Mr. Phillips was a “very strong and reliable player,” according to early Canadian Brass trumpet player Mr. Laughton, who remembered his colleague as a “character” who drove an Austin Mini with a back seat covered in hair from a pair of Afghan hounds. “Bill’s housekeeping was quite casual,” Mr. Laughton recalled. “He’d leave his prized piccolo trumpet on the table and his dogs took to chewing it.”

The New Hart House Orchestra (an amateur group for members of the University of Toronto community who had musical training) was established in 1976 under the direction of Mr. Phillips. The “New” was eventually dropped; the orchestra gives concerts on campus and elsewhere to this day.

From 1978 to 1987, he conducted the Toronto Jewish Folk Choir.
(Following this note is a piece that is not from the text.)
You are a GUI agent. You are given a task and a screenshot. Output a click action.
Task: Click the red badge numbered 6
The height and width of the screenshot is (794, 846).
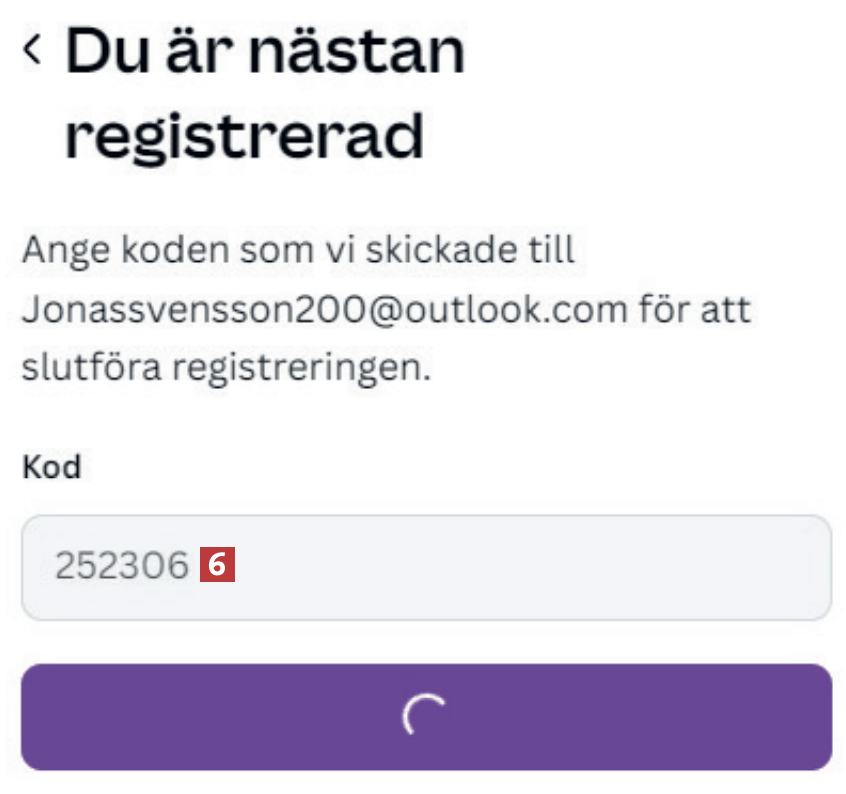coord(218,566)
Occasionally there would be disagreements among choir members about how to pronounce some Yiddish words – the Lithuanian way or the Polish way. Mr. Phillips, who was not Jewish, would joke, “Well, in my village …”

Said Linda Litwack, a choir member, “He had a lot of patience for a job that was a bit like herding cats, given the propensity for singers to talk when they should have been listening.”

A broken front tooth would affect his trumpet playing. “He tried desperately to get the proper dental work done that would fix it, but it was never quite the same,” said his wife, Ms. Cameron-Phillips. In the 1990s, after recovering from a stroke, he took up the tuba.

His hobbies included fly fishing. He also tended dozens of beehives and harvested the honey to sell.

Handy and full of the gift for persuasion, Mr. Phillips bought rundown houses and fixed them up as rental properties. “A realtor told me he’d never seen anyone with Bill’s negotiating capacity,” his wife said.

Mr. Phillips used those skills as an organizer and a relentless advocate for the arts, she added. “He was aggressive about tackling things. He got people to do things.”

He leaves his wife, Ms. Cameron-Phillips; and daughter, Gabriel Ewen Phillips, who were with him when he died.

“Robin had played several beautiful pieces on her flute for him, ending with Pachelbel’s Canon,” his daughter said. “I can’t imagine a more perfect way for him to be serenaded out.”